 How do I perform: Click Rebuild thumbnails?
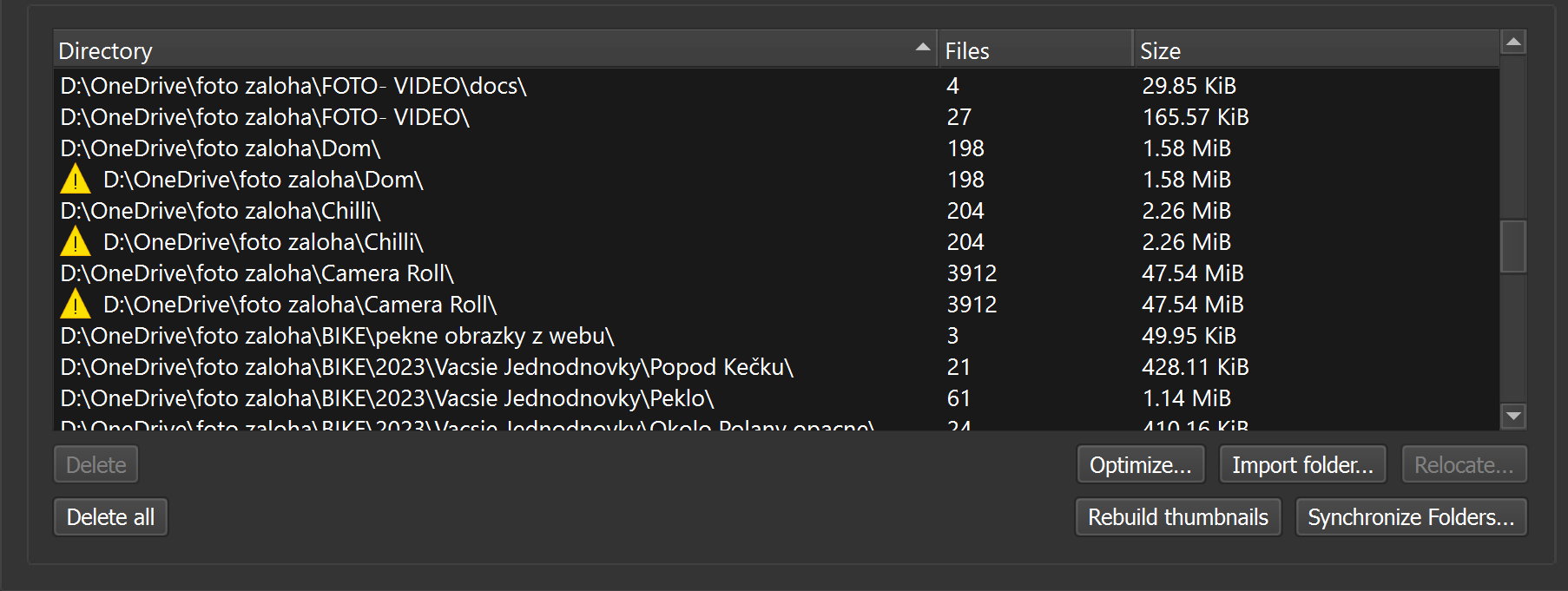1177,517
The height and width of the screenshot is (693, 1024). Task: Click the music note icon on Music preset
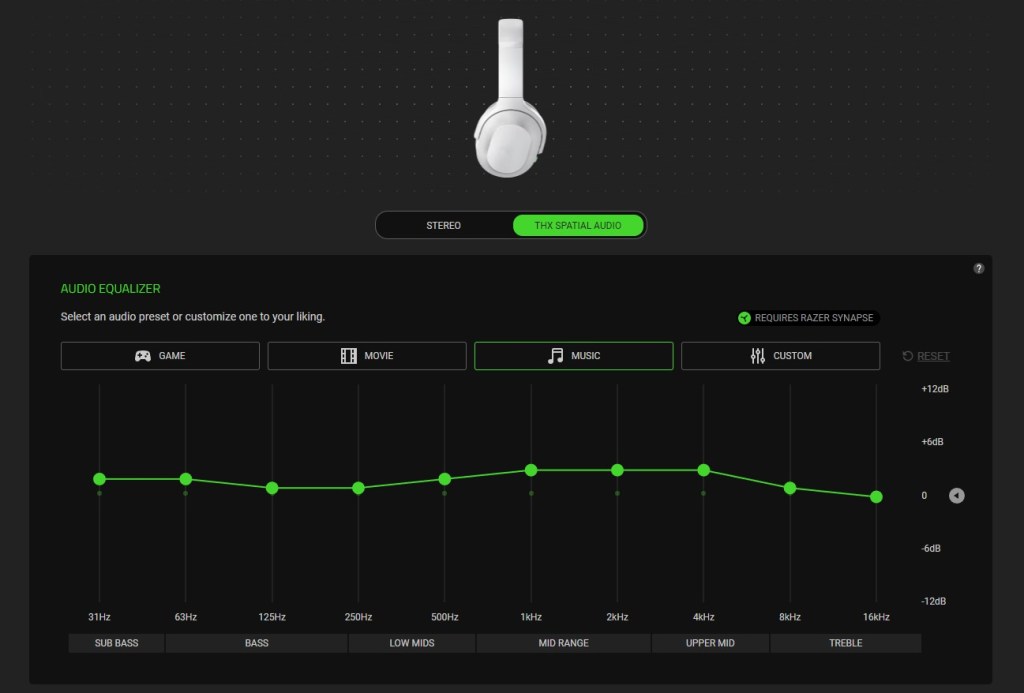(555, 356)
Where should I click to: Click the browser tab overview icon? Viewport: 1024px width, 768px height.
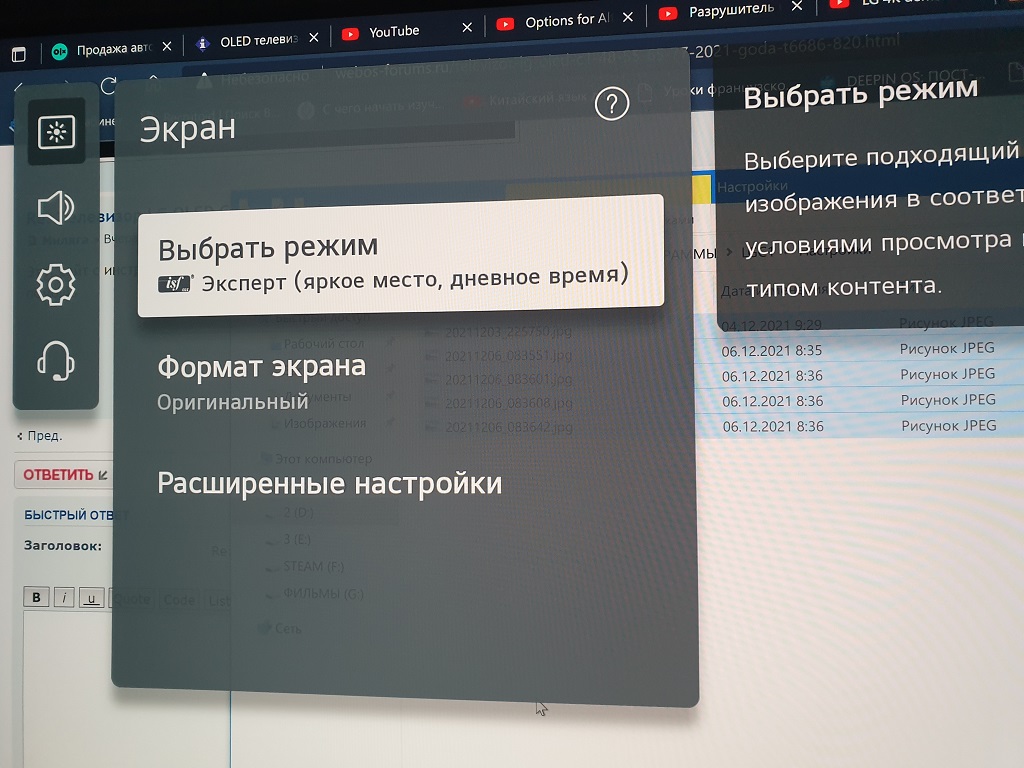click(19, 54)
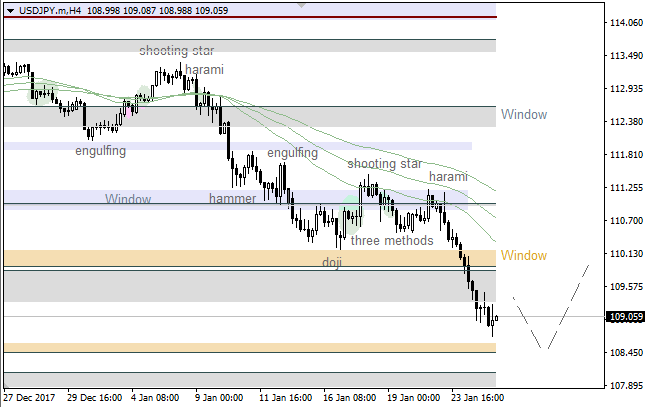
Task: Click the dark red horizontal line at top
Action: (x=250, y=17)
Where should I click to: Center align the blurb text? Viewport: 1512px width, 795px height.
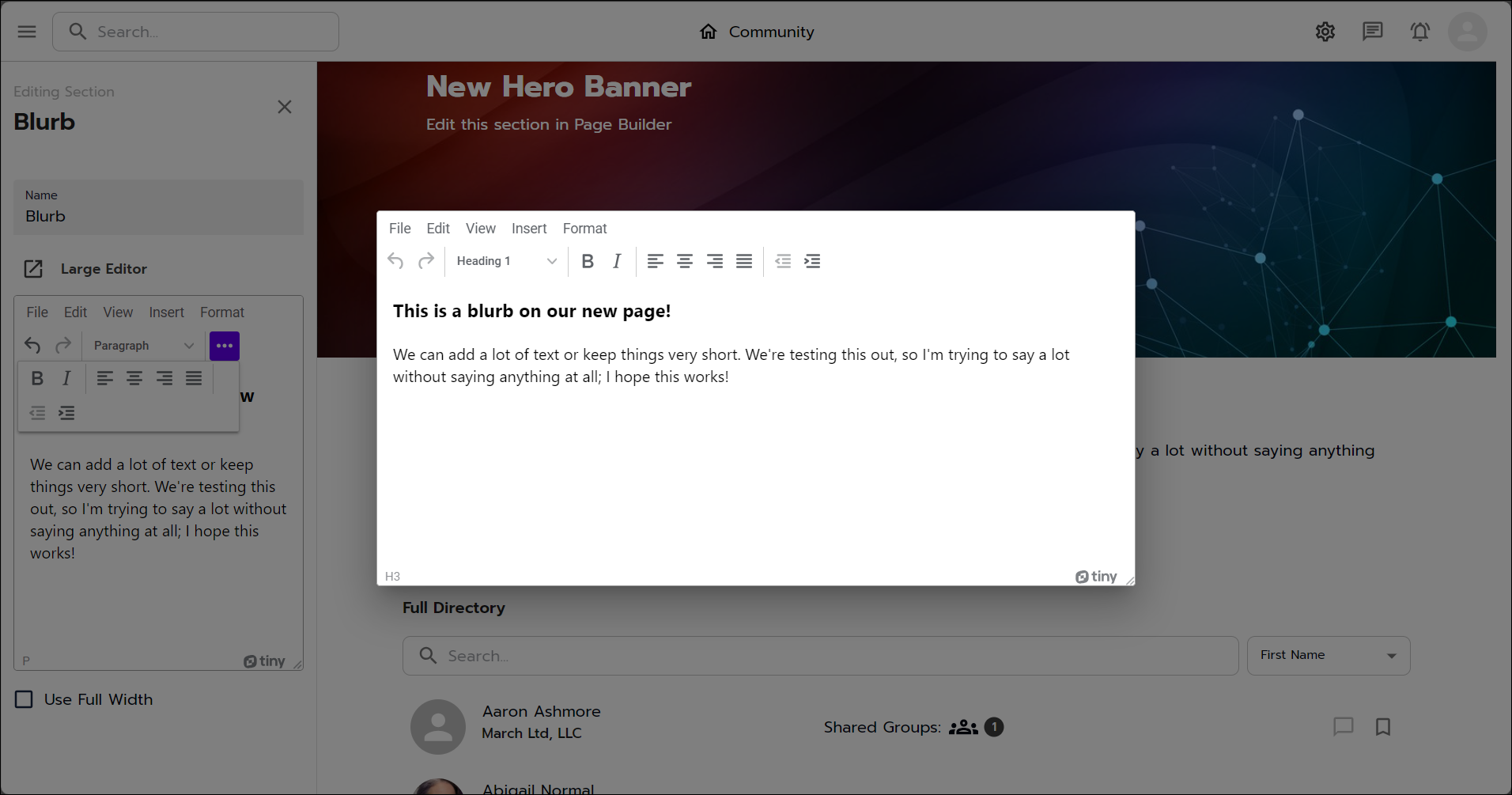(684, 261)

● **Written task**
Copy out every line above word for word, and leave out the pictures.

● **Task solution**
 How do I perform: Click Rebuild thumbnails?
1177,517
The height and width of the screenshot is (693, 1024). Task: Click the music note icon on Music preset
(555, 356)
Where should I click to: Click the browser tab overview icon? Viewport: 1024px width, 768px height.
click(19, 54)
Task: Click the dark red horizontal line at top
Action: (x=250, y=17)
Where should I click to: Center align the blurb text? Viewport: 1512px width, 795px height.
(684, 261)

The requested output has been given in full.